子供の出生数が減少!『トイザらス』が新たな戦略で『Kidult』を狙う
大人が喜んでおもちゃにお金を使う時代
Positioning Magazines. 2024.12.23
大人は誰でもかつて子供だったことがある。そして、親や保護者が子供の頃に欲しかったおもちゃを全て買ってくれるわけではないことも少なくない。子供の頃に手に入れられなかったものを、大人になった今、買いたいという思いがより強くなる人も多い。出生率が低下している中で、「キダルト(Kidult)」と呼ばれる大人たちが、今もなおおもちゃ市場を支えている。そして、トイザらスは、このトレンドにしっかりと目をつけている。
おもちゃ市場を支えているのは子供ではなく、大人である
グローバルな市場調査会社であるEuromonitor Internationalのデータによると、2023年の世界のおもちゃおよびゲームの売上高は2,730億米ドルに達し、2022年と比較して+3.1%の成長を記録した。また、2023年から2028年にかけて年間平均+2.4%の成長率で拡大を続けると予測されており、2028年には3,480億米ドルに達すると見込まれている。
アジア太平洋地域は市場シェアが最も高く、全体の36.48%にあたる9,950億米ドルを占めている。これに続くのが北米で、8,400億米ドル(30.80%)、ヨーロッパで6,110億米ドル(22.40%)となっている。

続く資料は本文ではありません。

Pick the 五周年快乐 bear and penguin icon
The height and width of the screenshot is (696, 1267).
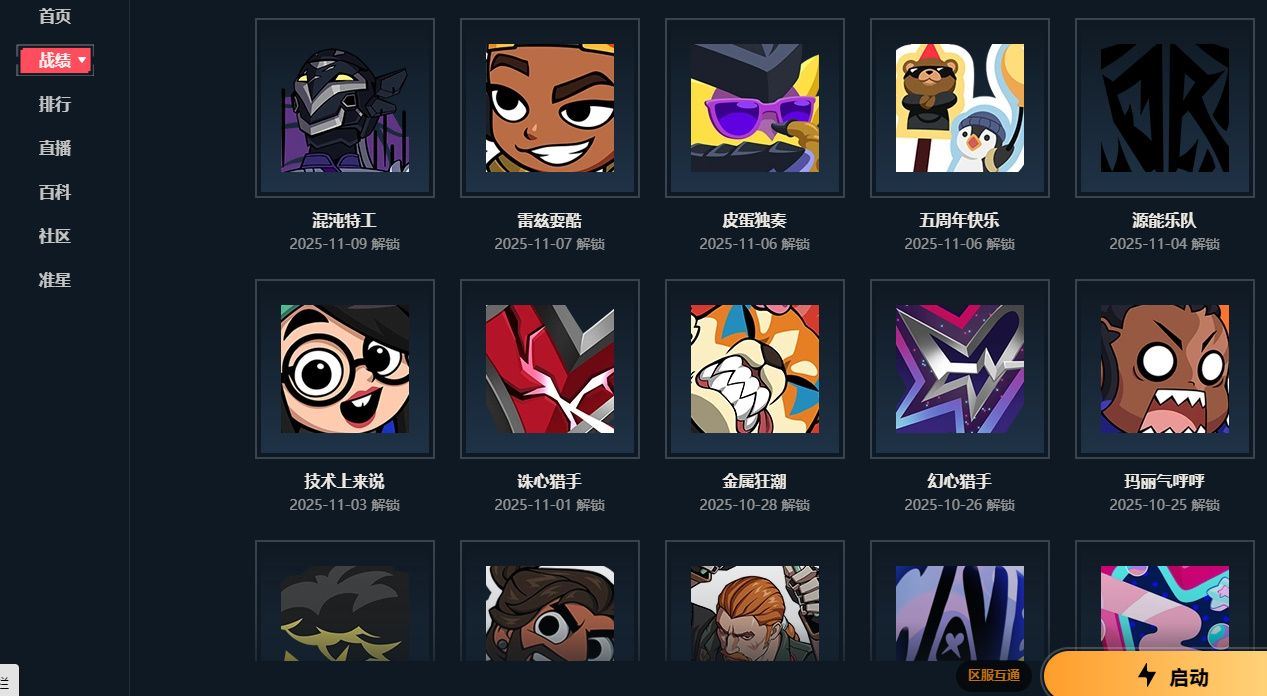[960, 108]
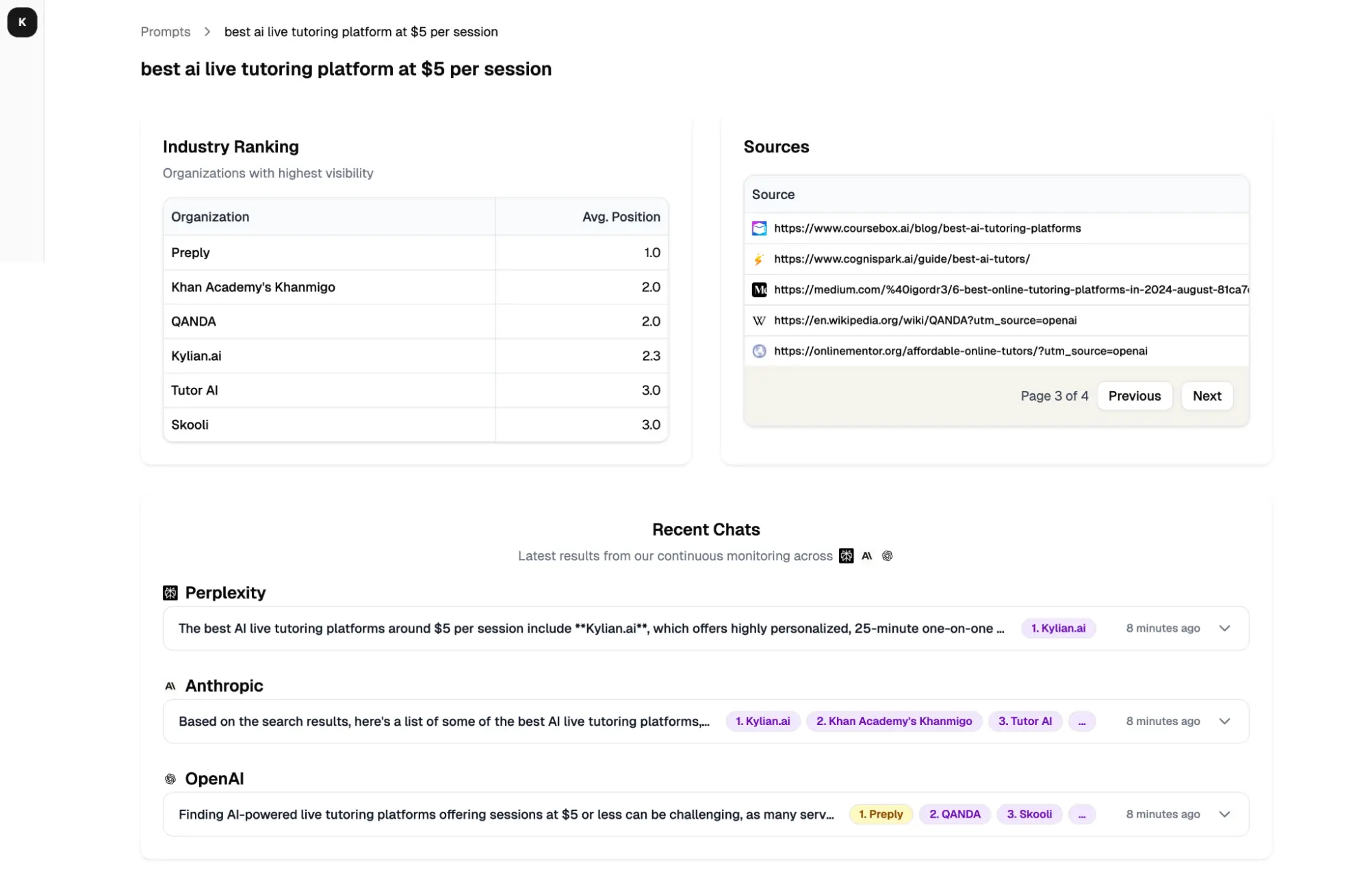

興味深いことに、出生率が低下している状況にもかかわらず、おもちゃ市場が成長を続けているのは、子供ではなく「キダルト」と呼ばれる大人たちが市場を牽引しているからである。「キダルト」は、子供心を持つ大人で、購買力があり、子供時代を思い起こさせるおもちゃやコレクターズアイテムに喜んでお金を使う層である。そのため、大手おもちゃブランドがプレミアムなコレクション商品を発売し、この大人層をターゲットにする動きが強まっている。
タイ市場も「"子供心"を持つ大人」が牽引している
タイのおもちゃ市場について、トイザらス アジアの最高経営責任者であるリオ・ソイ氏は、タイは地域の主要市場の一つであると述べている。同氏によると、タイのおもちゃ市場は今後5年間で年間平均成長率(CAGR)+7.5%の成長が見込まれている。
これは、「キダルト」(Kidult)のトレンドが成長しているためである。タイには35歳未満の人口が3,000万人以上おり、これは全人口の約40%に相当する。そのため、「キダルト」層はトイザらスが積極的に開拓すべき重要な市場となっている。
Kidultを惹きつける3つのポイント
現在、トイザらスの収益における大人層の割合は8分の1であるが、将来的には3分の1に成長する可能性がある。しかし、大人層は子供とは異なるため、商品のニーズも異なる。「キダルト」層をターゲットにするには、以下の3つの要素が重要だとリオ・ソイ氏は考えている。
- ファッショナブルであること(Fashionable):デザイナーとのコラボレーションやポップカルチャーの象徴的な要素を取り入れ、実際に使えるファッショングッズを提供。
- コレクティブル商品(Collectible):限定版のフィギュア、モデル、人気ブランドの記念品(例:トランスフォーマーの帽子など)。
- 実用的であること(Usable):日常生活で使用できる機能性を備えながらも、遊び心を忘れない商品。
現在、「キダルト」市場での売れ筋商品のうち、トップ10の中の5つは「ミステリーボックス(サプライズボックス)」で、最も人気のあるキャラクターは「バターベア(Butterbear)」である。